In response to Tom Friedman's column today:
Dear Mr. Friedman:
No, sir, you did not support the Iraq war because we might transform, or collaborate in transforming, Iraq into a democracy. You said, in your column right here, that after 9/11 we needed to do something to show the Arab world and Al-Qaeda that we were still capable of strong military response, and that Iraq was as good a place as any. It came down to, in one of your columns, nothing more nor less than 'because we could', and, as 'winning progressive' points out above, in one of your TV interviews, a schoolyard bully's 'Suck on this!' You do not get off as easily as you would like.

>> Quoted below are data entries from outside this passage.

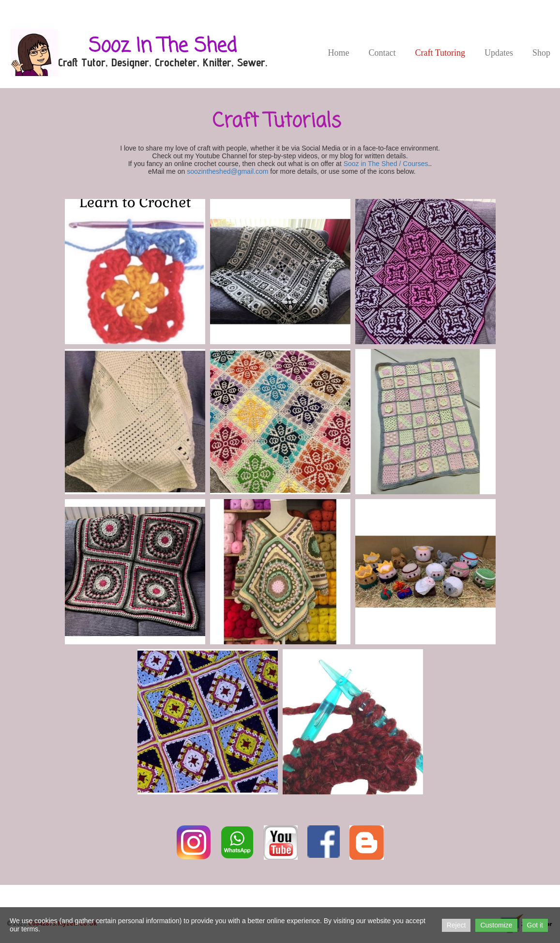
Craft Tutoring (440, 53)
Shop (541, 53)
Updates (499, 53)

Your 'And, of course, Iraqis paid dearly as well' is appallingly glib. Hundreds of thousands dead, millions of refugees, destroyed infrastructure, looted antiquities, the movement into the power vacuum of people with no interest whatever in democracy. You don't mention Abu Ghraib, white phosphorus bombs, or the $9 billion in cash that vanished. The improbable empowerment of the Iranian theocrats in a country with which they fought a savage, pointless war.
And you didn't mention in your column the name of a single dissenter, offering that opinion before the war. There were a few. Some inspect nuclear weapons sites for a living. Some write in the very newspaper for which you write. One, even, serves to this day as president of the United States.
Not well played, Mr. Friedman. Not well played at all. It won't wash.